═══ Dataset content

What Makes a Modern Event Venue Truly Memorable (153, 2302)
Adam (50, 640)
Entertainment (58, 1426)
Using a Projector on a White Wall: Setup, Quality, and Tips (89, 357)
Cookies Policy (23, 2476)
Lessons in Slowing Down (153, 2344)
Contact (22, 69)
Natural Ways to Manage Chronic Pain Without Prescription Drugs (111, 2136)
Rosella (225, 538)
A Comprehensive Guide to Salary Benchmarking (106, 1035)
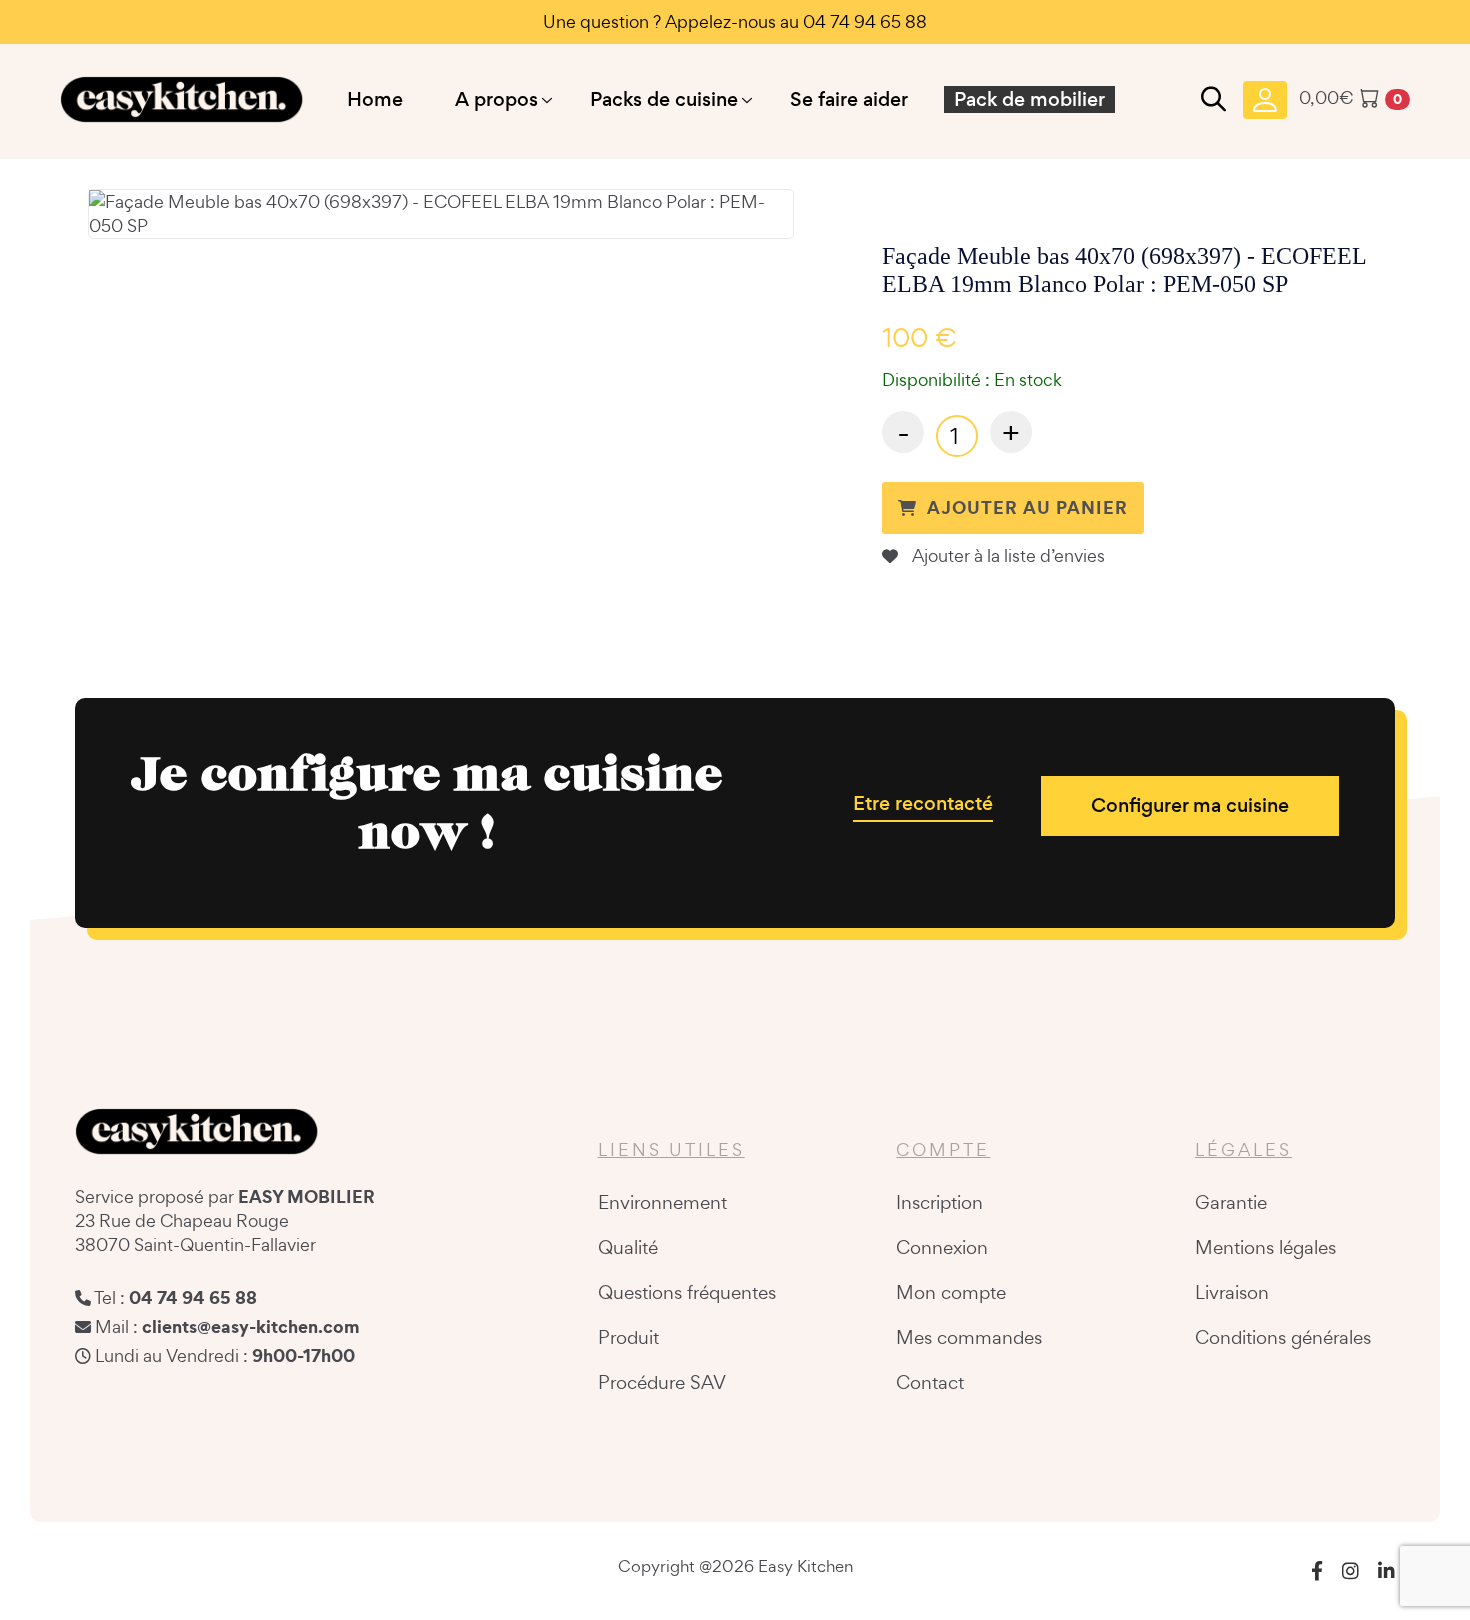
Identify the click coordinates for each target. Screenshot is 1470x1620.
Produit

══════
═══ Dataset content

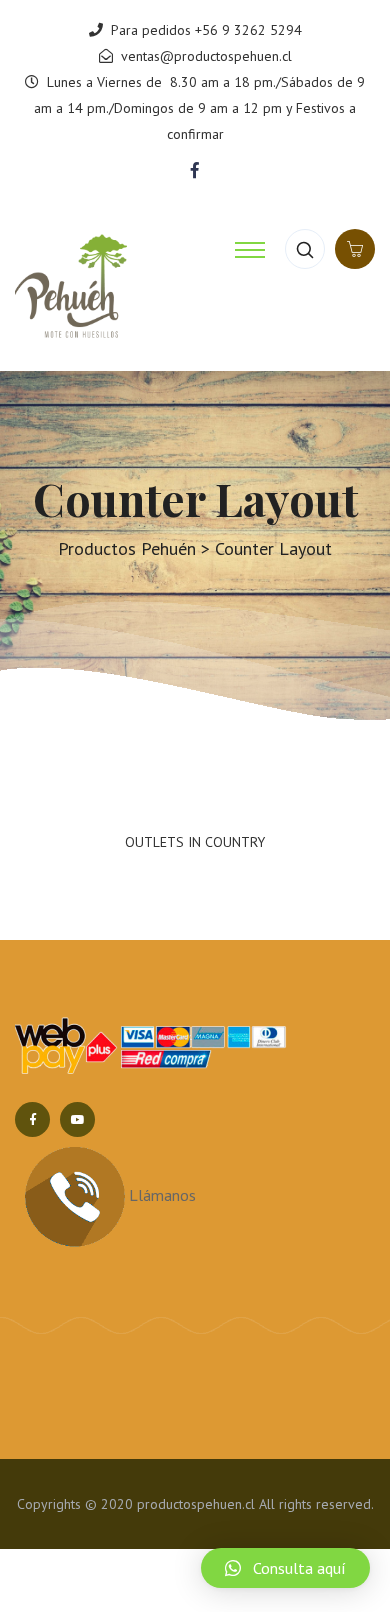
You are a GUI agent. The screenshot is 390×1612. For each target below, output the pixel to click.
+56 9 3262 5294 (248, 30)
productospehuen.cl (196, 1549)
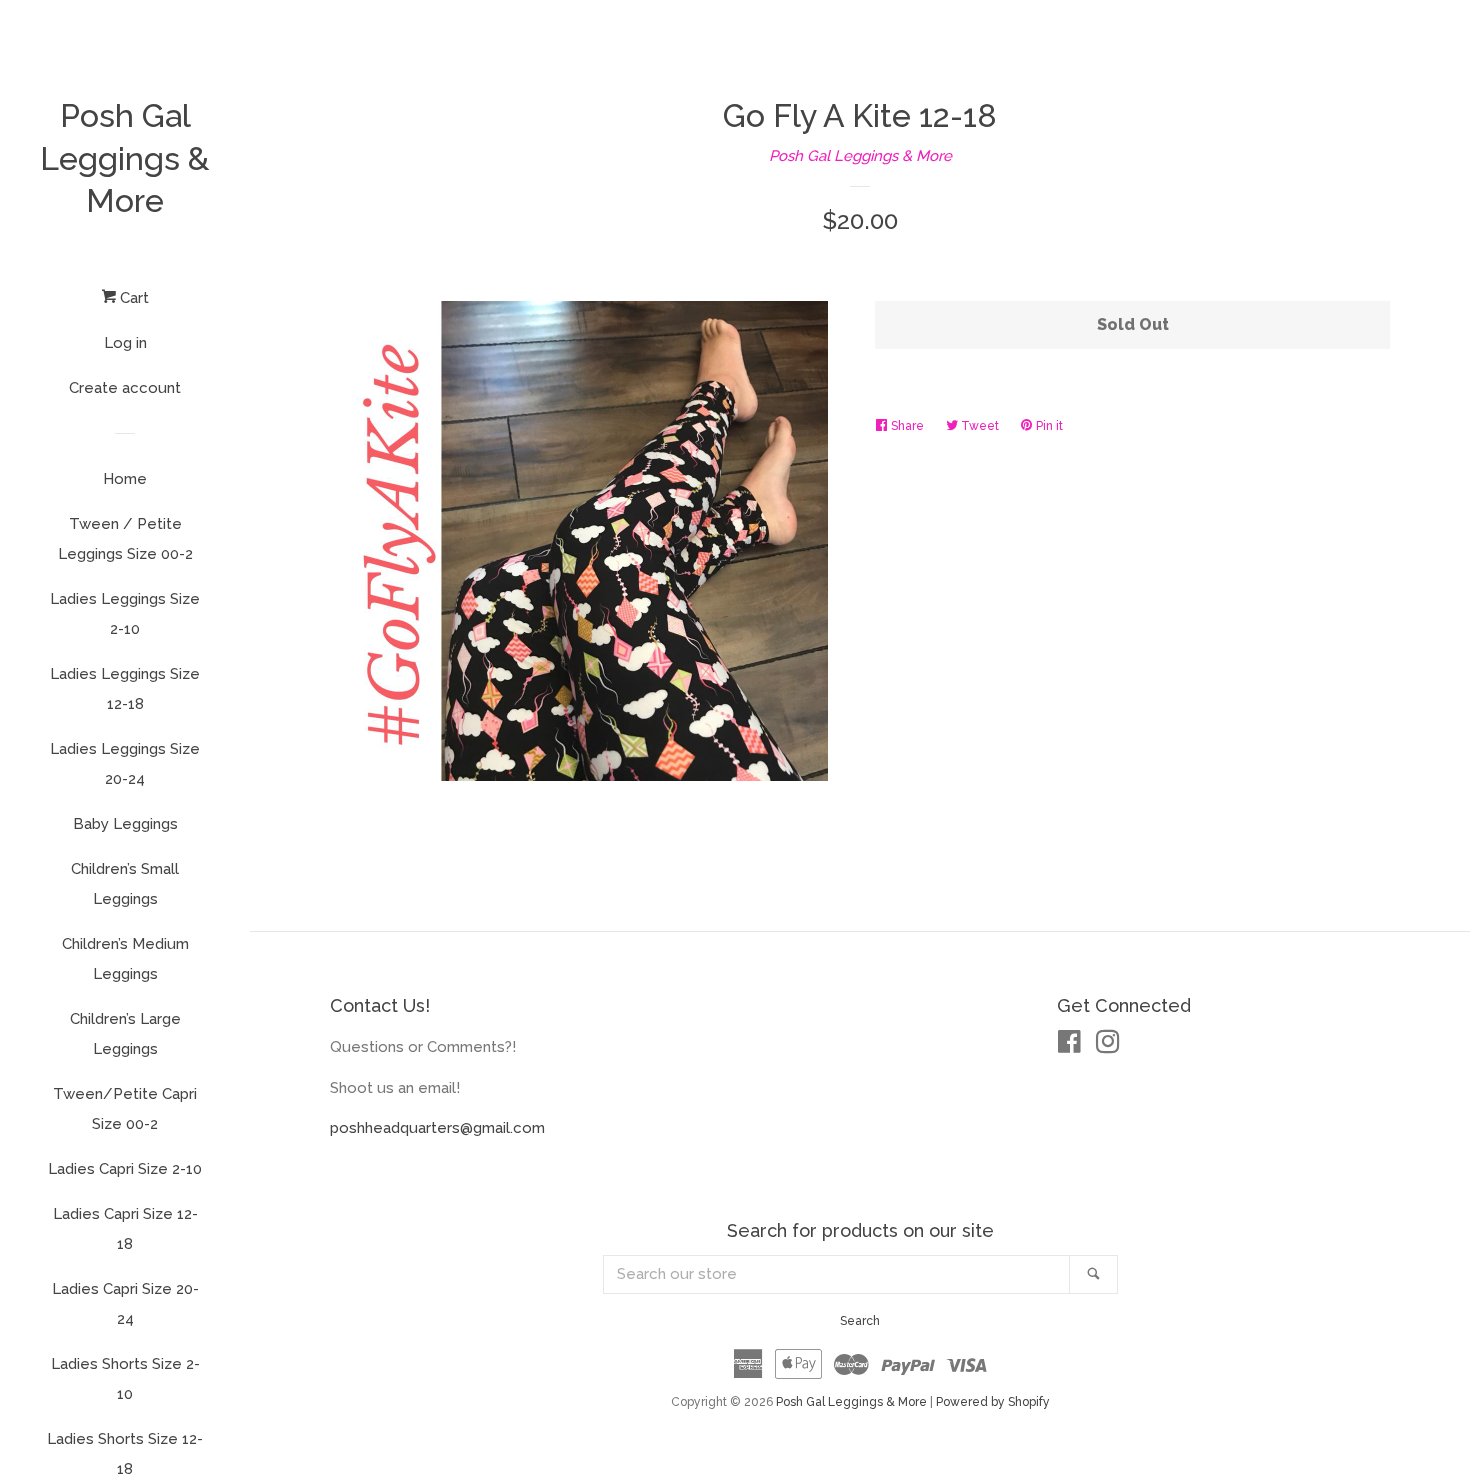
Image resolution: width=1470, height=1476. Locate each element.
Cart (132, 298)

══════

_Problem statement_:
Match on "target": copy every line in the records that has it.

_Solution to the problem_:
Identify the click coordinates for each target. Screenshot is 1470x1620.
You are a GUI agent. The screenshot is 390×1612. For each target below, output the pixel to click.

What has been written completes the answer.